### EXERCISE OBJECTIVE:
Search the entries below for the word "checkbox" and copy each line that has it.

** Opening DATASET EXCERPTS block **

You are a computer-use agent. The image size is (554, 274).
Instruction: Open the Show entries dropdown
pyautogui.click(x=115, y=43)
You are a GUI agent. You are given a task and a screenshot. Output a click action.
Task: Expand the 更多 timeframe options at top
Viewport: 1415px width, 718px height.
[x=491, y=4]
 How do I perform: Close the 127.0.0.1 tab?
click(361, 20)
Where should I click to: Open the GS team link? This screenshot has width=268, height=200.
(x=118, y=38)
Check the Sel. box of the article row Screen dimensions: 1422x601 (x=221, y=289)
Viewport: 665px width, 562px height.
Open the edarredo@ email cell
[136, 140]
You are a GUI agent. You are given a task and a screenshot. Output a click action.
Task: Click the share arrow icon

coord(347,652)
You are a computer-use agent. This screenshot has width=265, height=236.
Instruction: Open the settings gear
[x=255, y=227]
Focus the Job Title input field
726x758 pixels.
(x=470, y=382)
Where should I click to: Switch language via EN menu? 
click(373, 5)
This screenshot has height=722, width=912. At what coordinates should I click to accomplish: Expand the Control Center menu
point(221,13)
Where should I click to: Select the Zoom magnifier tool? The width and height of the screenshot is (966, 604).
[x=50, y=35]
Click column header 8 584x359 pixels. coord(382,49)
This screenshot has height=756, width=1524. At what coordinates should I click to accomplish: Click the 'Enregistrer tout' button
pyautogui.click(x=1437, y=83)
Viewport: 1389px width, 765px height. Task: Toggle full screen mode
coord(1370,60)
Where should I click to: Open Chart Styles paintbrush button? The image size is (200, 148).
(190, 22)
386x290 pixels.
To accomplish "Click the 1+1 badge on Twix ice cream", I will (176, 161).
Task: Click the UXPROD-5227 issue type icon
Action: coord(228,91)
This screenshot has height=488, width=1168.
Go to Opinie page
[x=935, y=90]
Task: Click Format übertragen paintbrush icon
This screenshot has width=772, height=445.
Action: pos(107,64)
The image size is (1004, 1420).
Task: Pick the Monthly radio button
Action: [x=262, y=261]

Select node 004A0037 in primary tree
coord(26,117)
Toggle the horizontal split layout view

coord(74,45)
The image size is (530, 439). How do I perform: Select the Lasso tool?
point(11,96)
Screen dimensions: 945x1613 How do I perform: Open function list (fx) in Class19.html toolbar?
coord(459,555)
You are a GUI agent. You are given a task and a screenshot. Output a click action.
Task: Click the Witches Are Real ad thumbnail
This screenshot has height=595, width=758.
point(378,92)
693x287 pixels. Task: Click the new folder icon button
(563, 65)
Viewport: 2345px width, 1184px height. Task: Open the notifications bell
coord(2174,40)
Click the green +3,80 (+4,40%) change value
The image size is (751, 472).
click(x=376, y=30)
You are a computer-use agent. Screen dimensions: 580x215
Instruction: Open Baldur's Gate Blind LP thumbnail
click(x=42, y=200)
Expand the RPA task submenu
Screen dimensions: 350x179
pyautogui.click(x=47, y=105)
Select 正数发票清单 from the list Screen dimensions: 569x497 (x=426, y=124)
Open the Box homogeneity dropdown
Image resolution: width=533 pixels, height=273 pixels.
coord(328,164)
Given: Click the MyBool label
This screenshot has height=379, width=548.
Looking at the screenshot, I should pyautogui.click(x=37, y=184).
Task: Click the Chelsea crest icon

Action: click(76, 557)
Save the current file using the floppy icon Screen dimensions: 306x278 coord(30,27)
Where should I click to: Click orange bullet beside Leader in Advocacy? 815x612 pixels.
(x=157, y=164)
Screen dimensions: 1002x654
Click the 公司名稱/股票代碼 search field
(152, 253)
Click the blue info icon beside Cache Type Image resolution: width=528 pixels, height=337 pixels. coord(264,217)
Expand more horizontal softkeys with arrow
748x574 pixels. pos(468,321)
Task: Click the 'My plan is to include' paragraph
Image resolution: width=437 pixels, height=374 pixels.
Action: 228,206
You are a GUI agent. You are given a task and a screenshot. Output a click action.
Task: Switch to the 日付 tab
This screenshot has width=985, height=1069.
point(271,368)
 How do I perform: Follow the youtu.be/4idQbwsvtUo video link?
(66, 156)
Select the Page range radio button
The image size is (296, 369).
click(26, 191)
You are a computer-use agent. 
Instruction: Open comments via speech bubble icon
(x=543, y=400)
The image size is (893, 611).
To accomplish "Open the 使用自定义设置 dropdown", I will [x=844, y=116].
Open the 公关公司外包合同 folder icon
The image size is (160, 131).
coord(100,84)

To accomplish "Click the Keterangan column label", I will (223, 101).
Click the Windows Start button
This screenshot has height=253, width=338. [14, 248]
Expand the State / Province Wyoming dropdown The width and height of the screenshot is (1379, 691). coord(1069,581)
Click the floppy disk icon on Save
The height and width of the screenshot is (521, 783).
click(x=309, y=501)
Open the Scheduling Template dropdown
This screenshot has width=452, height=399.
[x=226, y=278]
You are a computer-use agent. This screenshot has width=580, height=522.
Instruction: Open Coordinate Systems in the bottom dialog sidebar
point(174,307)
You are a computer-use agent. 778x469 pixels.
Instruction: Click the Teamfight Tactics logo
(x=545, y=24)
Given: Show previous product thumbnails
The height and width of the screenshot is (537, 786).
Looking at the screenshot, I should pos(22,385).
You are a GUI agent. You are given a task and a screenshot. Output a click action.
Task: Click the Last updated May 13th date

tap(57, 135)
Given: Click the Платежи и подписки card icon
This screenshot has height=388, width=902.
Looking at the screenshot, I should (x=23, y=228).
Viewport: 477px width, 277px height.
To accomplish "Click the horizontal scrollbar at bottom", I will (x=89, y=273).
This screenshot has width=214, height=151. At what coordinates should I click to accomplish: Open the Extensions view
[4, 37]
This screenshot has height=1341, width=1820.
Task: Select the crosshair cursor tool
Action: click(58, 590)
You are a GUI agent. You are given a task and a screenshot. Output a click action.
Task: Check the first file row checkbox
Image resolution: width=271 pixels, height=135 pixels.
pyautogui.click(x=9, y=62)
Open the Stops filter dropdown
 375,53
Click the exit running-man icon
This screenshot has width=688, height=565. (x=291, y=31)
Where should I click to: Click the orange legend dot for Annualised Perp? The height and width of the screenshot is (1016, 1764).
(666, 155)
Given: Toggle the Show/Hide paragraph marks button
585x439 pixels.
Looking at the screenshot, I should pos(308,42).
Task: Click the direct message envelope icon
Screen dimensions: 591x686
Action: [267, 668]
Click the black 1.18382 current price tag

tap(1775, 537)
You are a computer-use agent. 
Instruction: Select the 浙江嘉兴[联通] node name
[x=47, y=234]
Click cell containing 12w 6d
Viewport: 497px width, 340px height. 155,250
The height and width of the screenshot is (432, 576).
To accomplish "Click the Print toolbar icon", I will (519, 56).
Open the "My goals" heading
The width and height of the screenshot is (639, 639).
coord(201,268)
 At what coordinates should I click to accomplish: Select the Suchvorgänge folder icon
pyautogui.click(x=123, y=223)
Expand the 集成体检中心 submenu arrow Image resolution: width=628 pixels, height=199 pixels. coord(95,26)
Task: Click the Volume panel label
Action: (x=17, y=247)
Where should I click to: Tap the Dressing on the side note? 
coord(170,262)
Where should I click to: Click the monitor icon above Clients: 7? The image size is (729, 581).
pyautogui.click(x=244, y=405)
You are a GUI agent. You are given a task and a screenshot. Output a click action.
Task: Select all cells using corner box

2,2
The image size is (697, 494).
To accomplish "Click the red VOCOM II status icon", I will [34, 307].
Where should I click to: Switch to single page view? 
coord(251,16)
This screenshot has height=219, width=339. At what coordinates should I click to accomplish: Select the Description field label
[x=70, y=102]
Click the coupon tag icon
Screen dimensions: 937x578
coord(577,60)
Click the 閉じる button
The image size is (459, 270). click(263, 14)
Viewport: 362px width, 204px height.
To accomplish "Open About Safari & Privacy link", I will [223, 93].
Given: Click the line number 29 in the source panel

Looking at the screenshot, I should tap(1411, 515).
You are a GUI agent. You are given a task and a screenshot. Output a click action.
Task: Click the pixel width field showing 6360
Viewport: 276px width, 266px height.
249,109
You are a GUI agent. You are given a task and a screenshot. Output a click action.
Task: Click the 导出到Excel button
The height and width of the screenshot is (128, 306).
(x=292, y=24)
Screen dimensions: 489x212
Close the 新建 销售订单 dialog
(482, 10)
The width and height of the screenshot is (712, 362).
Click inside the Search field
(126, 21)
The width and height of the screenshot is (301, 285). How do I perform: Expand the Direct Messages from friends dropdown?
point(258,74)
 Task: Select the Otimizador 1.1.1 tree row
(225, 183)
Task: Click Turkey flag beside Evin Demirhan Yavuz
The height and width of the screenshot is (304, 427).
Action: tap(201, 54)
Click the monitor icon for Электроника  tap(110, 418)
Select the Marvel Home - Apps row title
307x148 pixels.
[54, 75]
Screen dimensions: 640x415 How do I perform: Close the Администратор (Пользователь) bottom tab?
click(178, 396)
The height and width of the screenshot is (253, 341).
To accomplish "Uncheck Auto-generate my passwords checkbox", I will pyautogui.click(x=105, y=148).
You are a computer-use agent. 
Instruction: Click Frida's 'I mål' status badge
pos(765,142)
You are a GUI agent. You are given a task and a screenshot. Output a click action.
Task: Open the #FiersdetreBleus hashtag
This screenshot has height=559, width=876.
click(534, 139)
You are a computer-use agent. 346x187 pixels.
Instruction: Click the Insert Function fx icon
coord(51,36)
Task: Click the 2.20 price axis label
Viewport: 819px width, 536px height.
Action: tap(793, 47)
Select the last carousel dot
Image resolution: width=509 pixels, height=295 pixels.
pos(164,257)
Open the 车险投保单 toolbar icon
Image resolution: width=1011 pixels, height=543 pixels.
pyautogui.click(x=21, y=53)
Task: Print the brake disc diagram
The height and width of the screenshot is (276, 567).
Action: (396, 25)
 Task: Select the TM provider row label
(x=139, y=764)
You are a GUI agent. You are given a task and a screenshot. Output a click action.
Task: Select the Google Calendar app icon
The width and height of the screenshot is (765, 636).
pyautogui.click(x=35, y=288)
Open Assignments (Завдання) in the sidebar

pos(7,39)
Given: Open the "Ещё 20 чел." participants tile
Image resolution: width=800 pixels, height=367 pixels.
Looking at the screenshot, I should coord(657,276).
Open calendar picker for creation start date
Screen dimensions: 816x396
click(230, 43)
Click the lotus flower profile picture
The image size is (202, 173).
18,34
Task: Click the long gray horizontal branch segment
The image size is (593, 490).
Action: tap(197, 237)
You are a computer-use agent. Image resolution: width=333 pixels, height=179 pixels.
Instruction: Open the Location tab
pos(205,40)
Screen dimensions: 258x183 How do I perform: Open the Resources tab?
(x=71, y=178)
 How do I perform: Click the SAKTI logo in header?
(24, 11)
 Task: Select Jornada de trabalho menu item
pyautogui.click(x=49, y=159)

** Closing DATASET EXCERPTS block **

### EXERCISE RESPONSE:
Task: Check the first file row checkbox
To accomplish "Uncheck Auto-generate my passwords checkbox", I will pyautogui.click(x=105, y=148).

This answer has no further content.